Cost-Effectiveness of an intervention to persistent urinary incontinence in prostate cancer patients: A call for system change (#1128)

Amy Y Zhang 1 , Alex Z Fu 2
  1. Case Western Reserve University, Cleveland, OH, United States
  2. Cancer Prevention and Control Program, Georgetown University Medical Center, Washington, DC, United States

Background:

Persistent urinary continence affects over 30% of prostate cancer survivors. “STAY DRY” is an effective new patient-centered intervention, entailing pelvic floor muscle exercise and symptom self-management.

Aim:

Evaluate the cost-effectiveness of “STAY DRY” intervention in the real world by comparing participating patients in a clinical trial testing this intervention and eligible but nonparticipating patients.

Methods:

223 participating subjects from two intervention groups (“support group” and “telephone”) and a usual care control group, and 69 nonparticipating subjects were assessed at baseline and 6 months on urinary continence, quality of life and costs. Intervention effectiveness was assessed on US-based EQ-5D index score and incontinence-specific quality-of-life measure (UCLA-UF). The costs included direct health care cost from medical billing data; patient out-of-pocket expense, expense for caregiver, and cost for loss-of-work from self-reported survey; and intervention cost.

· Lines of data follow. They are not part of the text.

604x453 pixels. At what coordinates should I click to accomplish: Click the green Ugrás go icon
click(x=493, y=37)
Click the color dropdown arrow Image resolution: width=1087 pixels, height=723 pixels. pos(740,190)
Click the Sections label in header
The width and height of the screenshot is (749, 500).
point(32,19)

We calculated incremental cost-effectiveness ratios (ICERs) from societal, provider, and patients’ perspectives.

Results:

The two intervention groups had significantly higher EQ-5D index scores (0.054, P=0.033 and 0.057, P=0.027, respectively) than the nonparticipating group at month 6. Intervention cost per subject was $252 and $484 more for providers and $564 and $203 more for the intervention subjects per group within 6 months. Other costs were not significantly different, but the numerical differences were applied for ICER calculations. The final ICERs are $16,759 and $12,561 per quality-adjusted-life-year (QALY) for the two intervention groups compared to the nonparticipating group. These ICERs are much smaller than the $50,000/QALY threshold used as the consensus to determine cost-effectiveness.

Conclusions:

“STAY DRY” intervention is cost-effectiverelative to the nonparticipating group mainly because urinary function worsened over time in the nonparticipating group. This finding calls for a change of standard care to provide behavioral treatment of urinary continence to all incontinent prostate cancer patients for improving their quality of life at a low cost.